- **ASSIGNMENT**
Copy out all of the records. Keep every word exact.

- **TASK INPUTS**
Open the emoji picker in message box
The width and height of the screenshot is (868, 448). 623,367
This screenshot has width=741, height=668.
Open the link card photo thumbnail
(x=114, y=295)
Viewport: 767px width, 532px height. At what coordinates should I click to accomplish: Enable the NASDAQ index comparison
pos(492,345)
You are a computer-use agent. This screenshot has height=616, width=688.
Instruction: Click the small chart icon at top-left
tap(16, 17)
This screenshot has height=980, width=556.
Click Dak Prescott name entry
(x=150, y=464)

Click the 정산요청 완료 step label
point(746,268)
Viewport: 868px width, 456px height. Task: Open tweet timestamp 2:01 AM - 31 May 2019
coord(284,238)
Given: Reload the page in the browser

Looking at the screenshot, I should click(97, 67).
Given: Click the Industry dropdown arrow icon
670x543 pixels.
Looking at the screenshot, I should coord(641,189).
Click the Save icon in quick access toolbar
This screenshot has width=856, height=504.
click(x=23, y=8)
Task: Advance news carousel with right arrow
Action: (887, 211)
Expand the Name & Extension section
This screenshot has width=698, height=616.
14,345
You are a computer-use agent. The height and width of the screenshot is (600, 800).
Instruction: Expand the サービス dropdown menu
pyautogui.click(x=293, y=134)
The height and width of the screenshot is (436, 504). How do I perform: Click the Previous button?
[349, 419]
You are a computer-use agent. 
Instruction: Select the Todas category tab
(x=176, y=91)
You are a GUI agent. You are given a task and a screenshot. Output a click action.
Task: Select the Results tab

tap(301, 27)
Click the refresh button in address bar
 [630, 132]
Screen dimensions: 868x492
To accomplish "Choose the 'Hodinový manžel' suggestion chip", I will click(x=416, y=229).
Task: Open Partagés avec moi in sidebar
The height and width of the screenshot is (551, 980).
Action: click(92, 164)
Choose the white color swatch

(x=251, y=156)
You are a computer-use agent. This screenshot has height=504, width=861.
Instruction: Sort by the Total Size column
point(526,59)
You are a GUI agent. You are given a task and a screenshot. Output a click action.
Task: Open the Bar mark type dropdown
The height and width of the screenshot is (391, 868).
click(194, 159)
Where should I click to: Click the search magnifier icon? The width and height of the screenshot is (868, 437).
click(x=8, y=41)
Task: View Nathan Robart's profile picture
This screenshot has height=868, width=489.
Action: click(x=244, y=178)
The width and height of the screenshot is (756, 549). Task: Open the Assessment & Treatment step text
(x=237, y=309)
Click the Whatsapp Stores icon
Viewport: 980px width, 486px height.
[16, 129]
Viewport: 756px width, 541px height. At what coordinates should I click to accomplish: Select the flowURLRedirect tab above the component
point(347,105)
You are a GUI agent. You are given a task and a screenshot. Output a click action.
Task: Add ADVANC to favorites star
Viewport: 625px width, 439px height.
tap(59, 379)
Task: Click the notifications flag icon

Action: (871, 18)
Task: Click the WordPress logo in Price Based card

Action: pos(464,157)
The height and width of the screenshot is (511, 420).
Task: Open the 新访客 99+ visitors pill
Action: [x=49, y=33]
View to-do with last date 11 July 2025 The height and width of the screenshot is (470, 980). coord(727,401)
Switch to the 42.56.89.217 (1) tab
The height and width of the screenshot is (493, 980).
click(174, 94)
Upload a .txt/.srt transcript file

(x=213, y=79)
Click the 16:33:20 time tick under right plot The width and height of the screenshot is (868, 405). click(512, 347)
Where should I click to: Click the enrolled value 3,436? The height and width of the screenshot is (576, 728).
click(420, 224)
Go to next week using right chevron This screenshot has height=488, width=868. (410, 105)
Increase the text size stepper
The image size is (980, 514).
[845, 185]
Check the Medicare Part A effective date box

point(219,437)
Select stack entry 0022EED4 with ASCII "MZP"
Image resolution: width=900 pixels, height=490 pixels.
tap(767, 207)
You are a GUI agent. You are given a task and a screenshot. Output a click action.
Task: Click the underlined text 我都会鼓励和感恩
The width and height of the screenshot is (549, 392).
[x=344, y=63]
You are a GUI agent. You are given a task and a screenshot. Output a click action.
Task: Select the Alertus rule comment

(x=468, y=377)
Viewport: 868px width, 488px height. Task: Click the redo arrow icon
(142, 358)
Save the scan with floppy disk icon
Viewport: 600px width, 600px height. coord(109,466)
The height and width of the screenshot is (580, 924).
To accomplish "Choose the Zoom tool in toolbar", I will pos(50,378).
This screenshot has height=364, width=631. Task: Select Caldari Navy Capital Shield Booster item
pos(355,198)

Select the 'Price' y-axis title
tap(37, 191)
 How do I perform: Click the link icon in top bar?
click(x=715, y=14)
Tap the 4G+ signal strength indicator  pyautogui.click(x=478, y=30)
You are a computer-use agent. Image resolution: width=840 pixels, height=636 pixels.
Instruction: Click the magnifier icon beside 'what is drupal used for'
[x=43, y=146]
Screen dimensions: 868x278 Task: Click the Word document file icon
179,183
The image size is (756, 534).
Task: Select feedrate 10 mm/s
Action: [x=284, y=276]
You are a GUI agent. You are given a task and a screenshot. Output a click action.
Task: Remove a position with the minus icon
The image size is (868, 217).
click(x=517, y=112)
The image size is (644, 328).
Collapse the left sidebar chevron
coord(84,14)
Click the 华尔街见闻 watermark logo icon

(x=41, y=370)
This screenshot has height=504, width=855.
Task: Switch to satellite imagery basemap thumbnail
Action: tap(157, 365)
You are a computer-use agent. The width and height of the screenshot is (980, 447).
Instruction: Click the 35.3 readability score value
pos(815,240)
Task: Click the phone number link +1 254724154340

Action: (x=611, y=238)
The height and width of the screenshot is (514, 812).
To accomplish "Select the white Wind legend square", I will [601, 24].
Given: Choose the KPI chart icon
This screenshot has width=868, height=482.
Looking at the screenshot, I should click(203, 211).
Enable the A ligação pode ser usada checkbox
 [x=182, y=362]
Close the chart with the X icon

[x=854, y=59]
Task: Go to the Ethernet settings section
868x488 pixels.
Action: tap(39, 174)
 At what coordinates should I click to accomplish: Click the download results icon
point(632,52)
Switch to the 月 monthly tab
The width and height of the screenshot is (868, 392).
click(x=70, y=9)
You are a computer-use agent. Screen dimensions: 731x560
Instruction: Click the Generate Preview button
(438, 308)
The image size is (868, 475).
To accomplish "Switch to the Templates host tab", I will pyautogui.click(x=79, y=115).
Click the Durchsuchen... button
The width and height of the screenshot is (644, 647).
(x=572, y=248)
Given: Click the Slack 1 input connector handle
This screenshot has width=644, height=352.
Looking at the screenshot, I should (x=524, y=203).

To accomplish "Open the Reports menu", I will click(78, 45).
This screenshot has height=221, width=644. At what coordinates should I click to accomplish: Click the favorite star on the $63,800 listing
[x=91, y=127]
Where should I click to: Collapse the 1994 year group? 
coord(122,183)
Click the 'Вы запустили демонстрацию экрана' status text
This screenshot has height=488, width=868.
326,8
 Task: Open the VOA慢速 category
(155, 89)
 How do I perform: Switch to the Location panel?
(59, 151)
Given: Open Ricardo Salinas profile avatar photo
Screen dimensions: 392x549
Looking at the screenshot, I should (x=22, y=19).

- **SOLUTION FOR THIS EXERCISE**
Open the emoji picker in message box
The width and height of the screenshot is (868, 448). 623,367
This screenshot has width=741, height=668.
Open the link card photo thumbnail
(x=114, y=295)
Viewport: 767px width, 532px height. At what coordinates should I click to accomplish: Enable the NASDAQ index comparison
pos(492,345)
You are a computer-use agent. This screenshot has height=616, width=688.
Instruction: Click the small chart icon at top-left
tap(16, 17)
This screenshot has height=980, width=556.
Click Dak Prescott name entry
(x=150, y=464)

Click the 정산요청 완료 step label
point(746,268)
Viewport: 868px width, 456px height. Task: Open tweet timestamp 2:01 AM - 31 May 2019
coord(284,238)
Given: Reload the page in the browser

Looking at the screenshot, I should click(97, 67).
Given: Click the Industry dropdown arrow icon
670x543 pixels.
Looking at the screenshot, I should coord(641,189).
Click the Save icon in quick access toolbar
This screenshot has width=856, height=504.
click(x=23, y=8)
Task: Advance news carousel with right arrow
Action: (887, 211)
Expand the Name & Extension section
This screenshot has width=698, height=616.
14,345
You are a computer-use agent. The height and width of the screenshot is (600, 800).
Instruction: Expand the サービス dropdown menu
pyautogui.click(x=293, y=134)
The height and width of the screenshot is (436, 504). How do I perform: Click the Previous button?
[349, 419]
You are a computer-use agent. 
Instruction: Select the Todas category tab
(x=176, y=91)
You are a GUI agent. You are given a task and a screenshot. Output a click action.
Task: Select the Results tab

tap(301, 27)
Click the refresh button in address bar
 [630, 132]
Screen dimensions: 868x492
To accomplish "Choose the 'Hodinový manžel' suggestion chip", I will click(x=416, y=229).
Task: Open Partagés avec moi in sidebar
The height and width of the screenshot is (551, 980).
Action: click(92, 164)
Choose the white color swatch

(x=251, y=156)
You are a computer-use agent. This screenshot has height=504, width=861.
Instruction: Sort by the Total Size column
point(526,59)
You are a GUI agent. You are given a task and a screenshot. Output a click action.
Task: Open the Bar mark type dropdown
The height and width of the screenshot is (391, 868).
click(194, 159)
Where should I click to: Click the search magnifier icon? The width and height of the screenshot is (868, 437).
click(x=8, y=41)
Task: View Nathan Robart's profile picture
This screenshot has height=868, width=489.
Action: click(x=244, y=178)
The width and height of the screenshot is (756, 549). Task: Open the Assessment & Treatment step text
(x=237, y=309)
Click the Whatsapp Stores icon
Viewport: 980px width, 486px height.
[16, 129]
Viewport: 756px width, 541px height. At what coordinates should I click to accomplish: Select the flowURLRedirect tab above the component
point(347,105)
You are a GUI agent. You are given a task and a screenshot. Output a click action.
Task: Add ADVANC to favorites star
Viewport: 625px width, 439px height.
tap(59, 379)
Task: Click the notifications flag icon

Action: (871, 18)
Task: Click the WordPress logo in Price Based card

Action: pos(464,157)
The height and width of the screenshot is (511, 420).
Task: Open the 新访客 99+ visitors pill
Action: [x=49, y=33]
View to-do with last date 11 July 2025 The height and width of the screenshot is (470, 980). coord(727,401)
Switch to the 42.56.89.217 (1) tab
The height and width of the screenshot is (493, 980).
click(174, 94)
Upload a .txt/.srt transcript file

(x=213, y=79)
Click the 16:33:20 time tick under right plot The width and height of the screenshot is (868, 405). click(512, 347)
Where should I click to: Click the enrolled value 3,436? The height and width of the screenshot is (576, 728).
click(420, 224)
Go to next week using right chevron This screenshot has height=488, width=868. (410, 105)
Increase the text size stepper
The image size is (980, 514).
[845, 185]
Check the Medicare Part A effective date box

point(219,437)
Select stack entry 0022EED4 with ASCII "MZP"
Image resolution: width=900 pixels, height=490 pixels.
tap(767, 207)
You are a GUI agent. You are given a task and a screenshot. Output a click action.
Task: Click the underlined text 我都会鼓励和感恩
The width and height of the screenshot is (549, 392).
[x=344, y=63]
You are a GUI agent. You are given a task and a screenshot. Output a click action.
Task: Select the Alertus rule comment

(x=468, y=377)
Viewport: 868px width, 488px height. Task: Click the redo arrow icon
(142, 358)
Save the scan with floppy disk icon
Viewport: 600px width, 600px height. coord(109,466)
The height and width of the screenshot is (580, 924).
To accomplish "Choose the Zoom tool in toolbar", I will pos(50,378).
This screenshot has height=364, width=631. Task: Select Caldari Navy Capital Shield Booster item
pos(355,198)

Select the 'Price' y-axis title
tap(37, 191)
 How do I perform: Click the link icon in top bar?
click(x=715, y=14)
Tap the 4G+ signal strength indicator  pyautogui.click(x=478, y=30)
You are a computer-use agent. Image resolution: width=840 pixels, height=636 pixels.
Instruction: Click the magnifier icon beside 'what is drupal used for'
[x=43, y=146]
Screen dimensions: 868x278 Task: Click the Word document file icon
179,183
The image size is (756, 534).
Task: Select feedrate 10 mm/s
Action: [x=284, y=276]
You are a GUI agent. You are given a task and a screenshot. Output a click action.
Task: Remove a position with the minus icon
The image size is (868, 217).
click(x=517, y=112)
The image size is (644, 328).
Collapse the left sidebar chevron
coord(84,14)
Click the 华尔街见闻 watermark logo icon

(x=41, y=370)
This screenshot has height=504, width=855.
Task: Switch to satellite imagery basemap thumbnail
Action: tap(157, 365)
You are a computer-use agent. The width and height of the screenshot is (980, 447).
Instruction: Click the 35.3 readability score value
pos(815,240)
Task: Click the phone number link +1 254724154340

Action: (x=611, y=238)
The height and width of the screenshot is (514, 812).
To accomplish "Select the white Wind legend square", I will [601, 24].
Given: Choose the KPI chart icon
This screenshot has width=868, height=482.
Looking at the screenshot, I should click(203, 211).
Enable the A ligação pode ser usada checkbox
 [x=182, y=362]
Close the chart with the X icon

[x=854, y=59]
Task: Go to the Ethernet settings section
868x488 pixels.
Action: tap(39, 174)
 At what coordinates should I click to accomplish: Click the download results icon
point(632,52)
Switch to the 月 monthly tab
The width and height of the screenshot is (868, 392).
click(x=70, y=9)
You are a computer-use agent. Screen dimensions: 731x560
Instruction: Click the Generate Preview button
(438, 308)
The image size is (868, 475).
To accomplish "Switch to the Templates host tab", I will pyautogui.click(x=79, y=115).
Click the Durchsuchen... button
The width and height of the screenshot is (644, 647).
(x=572, y=248)
Given: Click the Slack 1 input connector handle
This screenshot has width=644, height=352.
Looking at the screenshot, I should (x=524, y=203).

To accomplish "Open the Reports menu", I will click(78, 45).
This screenshot has height=221, width=644. At what coordinates should I click to accomplish: Click the favorite star on the $63,800 listing
[x=91, y=127]
Where should I click to: Collapse the 1994 year group? 
coord(122,183)
Click the 'Вы запустили демонстрацию экрана' status text
This screenshot has height=488, width=868.
326,8
 Task: Open the VOA慢速 category
(155, 89)
 How do I perform: Switch to the Location panel?
(59, 151)
Given: Open Ricardo Salinas profile avatar photo
Screen dimensions: 392x549
Looking at the screenshot, I should (x=22, y=19).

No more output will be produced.